### Exercise brief
Reproduce the items word for word, from their first line through the line that contains "The height and width of the screenshot is (854, 438).". Include both of those lines.

### Given entries
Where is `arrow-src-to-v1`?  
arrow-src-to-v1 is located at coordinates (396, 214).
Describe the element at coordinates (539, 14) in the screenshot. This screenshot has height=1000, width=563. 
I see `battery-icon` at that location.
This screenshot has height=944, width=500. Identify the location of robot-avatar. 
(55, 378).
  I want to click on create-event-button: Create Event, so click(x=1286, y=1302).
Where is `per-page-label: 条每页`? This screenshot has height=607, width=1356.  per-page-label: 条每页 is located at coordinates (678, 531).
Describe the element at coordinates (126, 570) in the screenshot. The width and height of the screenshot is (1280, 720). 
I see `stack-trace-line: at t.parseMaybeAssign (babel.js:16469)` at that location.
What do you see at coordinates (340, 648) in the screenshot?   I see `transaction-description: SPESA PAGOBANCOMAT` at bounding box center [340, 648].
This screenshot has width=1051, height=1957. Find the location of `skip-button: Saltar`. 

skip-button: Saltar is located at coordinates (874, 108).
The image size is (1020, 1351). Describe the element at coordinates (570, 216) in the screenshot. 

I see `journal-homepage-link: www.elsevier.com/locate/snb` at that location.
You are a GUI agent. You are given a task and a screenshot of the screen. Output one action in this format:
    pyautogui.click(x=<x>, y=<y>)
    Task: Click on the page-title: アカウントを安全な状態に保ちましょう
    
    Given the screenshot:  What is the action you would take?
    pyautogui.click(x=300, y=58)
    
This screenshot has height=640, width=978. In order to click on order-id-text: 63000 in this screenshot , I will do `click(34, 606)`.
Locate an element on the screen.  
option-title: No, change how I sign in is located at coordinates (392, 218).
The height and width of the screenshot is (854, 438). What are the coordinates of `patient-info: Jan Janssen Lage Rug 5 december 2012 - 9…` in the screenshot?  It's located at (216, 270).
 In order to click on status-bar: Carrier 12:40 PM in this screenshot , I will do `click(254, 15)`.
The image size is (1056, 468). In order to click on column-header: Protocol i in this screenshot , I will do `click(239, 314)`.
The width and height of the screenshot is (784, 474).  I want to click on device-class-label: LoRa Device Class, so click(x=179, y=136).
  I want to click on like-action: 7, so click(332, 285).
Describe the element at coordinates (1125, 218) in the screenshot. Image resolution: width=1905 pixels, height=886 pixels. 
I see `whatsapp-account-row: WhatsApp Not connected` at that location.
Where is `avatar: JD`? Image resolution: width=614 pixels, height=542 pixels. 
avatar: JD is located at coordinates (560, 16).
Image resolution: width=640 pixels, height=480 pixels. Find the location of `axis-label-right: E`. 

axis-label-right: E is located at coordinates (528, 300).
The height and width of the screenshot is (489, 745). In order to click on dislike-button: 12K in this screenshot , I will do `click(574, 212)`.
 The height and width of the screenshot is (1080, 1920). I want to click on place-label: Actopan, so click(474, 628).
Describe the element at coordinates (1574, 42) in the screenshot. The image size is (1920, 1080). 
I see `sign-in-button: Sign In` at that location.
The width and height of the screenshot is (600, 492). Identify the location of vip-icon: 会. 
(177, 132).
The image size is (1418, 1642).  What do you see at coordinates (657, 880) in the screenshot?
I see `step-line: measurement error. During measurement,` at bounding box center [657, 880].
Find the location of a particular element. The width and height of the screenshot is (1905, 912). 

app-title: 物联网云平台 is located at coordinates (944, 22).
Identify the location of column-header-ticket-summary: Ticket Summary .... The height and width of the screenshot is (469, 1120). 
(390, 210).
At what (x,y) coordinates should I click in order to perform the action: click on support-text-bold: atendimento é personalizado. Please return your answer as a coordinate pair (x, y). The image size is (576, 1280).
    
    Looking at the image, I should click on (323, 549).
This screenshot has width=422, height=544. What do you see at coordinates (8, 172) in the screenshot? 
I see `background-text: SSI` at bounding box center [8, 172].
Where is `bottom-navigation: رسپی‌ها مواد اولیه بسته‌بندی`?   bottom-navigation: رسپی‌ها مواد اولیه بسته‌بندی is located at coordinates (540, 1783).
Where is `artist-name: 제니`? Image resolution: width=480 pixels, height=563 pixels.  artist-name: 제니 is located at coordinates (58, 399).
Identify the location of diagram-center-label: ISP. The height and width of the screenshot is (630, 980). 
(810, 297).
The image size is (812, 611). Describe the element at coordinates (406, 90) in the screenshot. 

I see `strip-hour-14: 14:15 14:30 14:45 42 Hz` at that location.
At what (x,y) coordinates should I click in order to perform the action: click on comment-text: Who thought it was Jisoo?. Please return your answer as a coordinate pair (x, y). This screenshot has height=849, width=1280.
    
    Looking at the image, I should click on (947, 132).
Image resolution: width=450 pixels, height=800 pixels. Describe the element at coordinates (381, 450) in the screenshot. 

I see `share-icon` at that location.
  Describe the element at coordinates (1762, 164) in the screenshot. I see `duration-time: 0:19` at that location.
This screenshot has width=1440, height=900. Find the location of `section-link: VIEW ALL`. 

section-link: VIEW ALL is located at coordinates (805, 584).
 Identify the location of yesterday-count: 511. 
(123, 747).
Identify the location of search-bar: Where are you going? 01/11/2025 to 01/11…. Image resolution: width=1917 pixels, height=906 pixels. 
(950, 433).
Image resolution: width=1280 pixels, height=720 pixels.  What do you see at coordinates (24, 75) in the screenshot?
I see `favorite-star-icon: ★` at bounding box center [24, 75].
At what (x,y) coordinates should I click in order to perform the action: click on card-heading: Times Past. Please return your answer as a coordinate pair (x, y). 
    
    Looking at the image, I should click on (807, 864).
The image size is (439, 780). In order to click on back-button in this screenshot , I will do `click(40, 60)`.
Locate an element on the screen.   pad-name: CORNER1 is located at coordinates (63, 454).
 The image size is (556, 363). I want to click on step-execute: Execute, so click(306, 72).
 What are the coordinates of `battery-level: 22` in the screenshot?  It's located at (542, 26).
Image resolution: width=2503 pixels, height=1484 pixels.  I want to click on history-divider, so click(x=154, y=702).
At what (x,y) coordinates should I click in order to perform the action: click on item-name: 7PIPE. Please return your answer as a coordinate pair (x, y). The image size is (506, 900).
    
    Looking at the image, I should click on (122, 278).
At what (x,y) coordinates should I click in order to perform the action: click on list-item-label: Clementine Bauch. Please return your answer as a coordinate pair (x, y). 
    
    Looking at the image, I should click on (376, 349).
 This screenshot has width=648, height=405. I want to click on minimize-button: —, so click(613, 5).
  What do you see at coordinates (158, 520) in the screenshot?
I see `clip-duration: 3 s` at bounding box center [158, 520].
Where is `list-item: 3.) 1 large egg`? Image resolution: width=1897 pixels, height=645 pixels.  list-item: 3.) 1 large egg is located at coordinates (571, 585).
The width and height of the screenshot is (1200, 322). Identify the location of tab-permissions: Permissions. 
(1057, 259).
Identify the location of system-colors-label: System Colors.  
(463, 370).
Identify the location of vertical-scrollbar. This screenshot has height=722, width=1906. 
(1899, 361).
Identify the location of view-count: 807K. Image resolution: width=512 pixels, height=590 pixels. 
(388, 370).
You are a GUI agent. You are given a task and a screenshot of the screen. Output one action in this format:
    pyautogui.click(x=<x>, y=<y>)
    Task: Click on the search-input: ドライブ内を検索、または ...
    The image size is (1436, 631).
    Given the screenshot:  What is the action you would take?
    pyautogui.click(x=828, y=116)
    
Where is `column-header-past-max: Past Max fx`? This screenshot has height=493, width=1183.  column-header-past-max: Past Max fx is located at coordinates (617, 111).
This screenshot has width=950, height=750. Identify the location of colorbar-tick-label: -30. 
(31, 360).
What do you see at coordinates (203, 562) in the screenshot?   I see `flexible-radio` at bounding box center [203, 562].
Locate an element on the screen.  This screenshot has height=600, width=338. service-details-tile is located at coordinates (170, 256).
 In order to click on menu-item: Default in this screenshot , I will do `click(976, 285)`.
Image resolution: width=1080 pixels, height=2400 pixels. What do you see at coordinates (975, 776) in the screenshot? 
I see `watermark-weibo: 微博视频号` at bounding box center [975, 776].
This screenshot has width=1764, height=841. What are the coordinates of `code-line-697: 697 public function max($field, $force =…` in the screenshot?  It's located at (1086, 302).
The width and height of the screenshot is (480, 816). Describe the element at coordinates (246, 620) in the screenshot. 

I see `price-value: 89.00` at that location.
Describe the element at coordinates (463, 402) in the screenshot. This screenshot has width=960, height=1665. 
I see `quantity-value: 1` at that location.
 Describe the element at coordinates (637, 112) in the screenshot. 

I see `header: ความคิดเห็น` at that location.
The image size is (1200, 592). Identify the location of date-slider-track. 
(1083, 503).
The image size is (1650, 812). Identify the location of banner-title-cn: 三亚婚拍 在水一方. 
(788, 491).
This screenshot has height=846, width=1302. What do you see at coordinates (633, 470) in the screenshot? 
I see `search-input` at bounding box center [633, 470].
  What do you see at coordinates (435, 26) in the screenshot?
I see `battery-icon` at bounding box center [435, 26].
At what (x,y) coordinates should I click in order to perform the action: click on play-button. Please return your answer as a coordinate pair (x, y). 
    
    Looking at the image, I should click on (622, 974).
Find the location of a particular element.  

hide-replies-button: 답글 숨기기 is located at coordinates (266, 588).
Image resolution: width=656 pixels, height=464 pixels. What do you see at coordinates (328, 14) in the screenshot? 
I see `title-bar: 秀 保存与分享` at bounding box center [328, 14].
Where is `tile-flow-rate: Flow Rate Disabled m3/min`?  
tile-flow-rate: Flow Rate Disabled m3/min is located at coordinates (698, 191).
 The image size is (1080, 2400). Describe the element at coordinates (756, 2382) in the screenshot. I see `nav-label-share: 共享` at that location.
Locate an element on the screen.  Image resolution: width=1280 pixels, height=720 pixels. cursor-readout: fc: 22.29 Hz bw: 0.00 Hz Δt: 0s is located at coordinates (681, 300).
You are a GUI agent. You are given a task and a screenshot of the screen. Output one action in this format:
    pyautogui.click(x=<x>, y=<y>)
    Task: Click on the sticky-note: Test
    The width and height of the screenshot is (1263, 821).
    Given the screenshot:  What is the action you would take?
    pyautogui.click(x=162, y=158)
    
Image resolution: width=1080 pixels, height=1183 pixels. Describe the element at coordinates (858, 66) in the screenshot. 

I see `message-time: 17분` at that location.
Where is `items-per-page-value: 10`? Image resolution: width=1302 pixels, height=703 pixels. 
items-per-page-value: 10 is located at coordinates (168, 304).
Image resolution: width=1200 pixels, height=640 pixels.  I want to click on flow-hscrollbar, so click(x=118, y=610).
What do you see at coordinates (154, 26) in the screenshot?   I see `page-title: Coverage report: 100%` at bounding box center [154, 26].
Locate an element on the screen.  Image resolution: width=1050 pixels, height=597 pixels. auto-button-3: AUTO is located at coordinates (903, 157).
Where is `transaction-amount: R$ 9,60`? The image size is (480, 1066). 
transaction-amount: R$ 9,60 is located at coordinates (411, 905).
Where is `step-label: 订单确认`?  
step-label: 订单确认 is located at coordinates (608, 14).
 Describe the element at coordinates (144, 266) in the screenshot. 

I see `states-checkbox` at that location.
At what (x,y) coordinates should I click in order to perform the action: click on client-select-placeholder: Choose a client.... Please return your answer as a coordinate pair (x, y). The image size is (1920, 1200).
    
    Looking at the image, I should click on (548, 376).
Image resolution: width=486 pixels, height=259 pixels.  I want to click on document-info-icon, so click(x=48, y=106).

### Result of the exercise
Where is `arrow-src-to-v1`?  
arrow-src-to-v1 is located at coordinates (396, 214).
Describe the element at coordinates (539, 14) in the screenshot. This screenshot has height=1000, width=563. 
I see `battery-icon` at that location.
This screenshot has height=944, width=500. Identify the location of robot-avatar. 
(55, 378).
  I want to click on create-event-button: Create Event, so click(x=1286, y=1302).
Where is `per-page-label: 条每页`? This screenshot has height=607, width=1356.  per-page-label: 条每页 is located at coordinates (678, 531).
Describe the element at coordinates (126, 570) in the screenshot. The width and height of the screenshot is (1280, 720). 
I see `stack-trace-line: at t.parseMaybeAssign (babel.js:16469)` at that location.
What do you see at coordinates (340, 648) in the screenshot?   I see `transaction-description: SPESA PAGOBANCOMAT` at bounding box center [340, 648].
This screenshot has width=1051, height=1957. Find the location of `skip-button: Saltar`. 

skip-button: Saltar is located at coordinates (874, 108).
The image size is (1020, 1351). Describe the element at coordinates (570, 216) in the screenshot. 

I see `journal-homepage-link: www.elsevier.com/locate/snb` at that location.
You are a GUI agent. You are given a task and a screenshot of the screen. Output one action in this format:
    pyautogui.click(x=<x>, y=<y>)
    Task: Click on the page-title: アカウントを安全な状態に保ちましょう
    
    Given the screenshot:  What is the action you would take?
    pyautogui.click(x=300, y=58)
    
This screenshot has height=640, width=978. In order to click on order-id-text: 63000 in this screenshot , I will do `click(34, 606)`.
Locate an element on the screen.  
option-title: No, change how I sign in is located at coordinates (392, 218).
The height and width of the screenshot is (854, 438). What are the coordinates of `patient-info: Jan Janssen Lage Rug 5 december 2012 - 9…` in the screenshot?  It's located at (216, 270).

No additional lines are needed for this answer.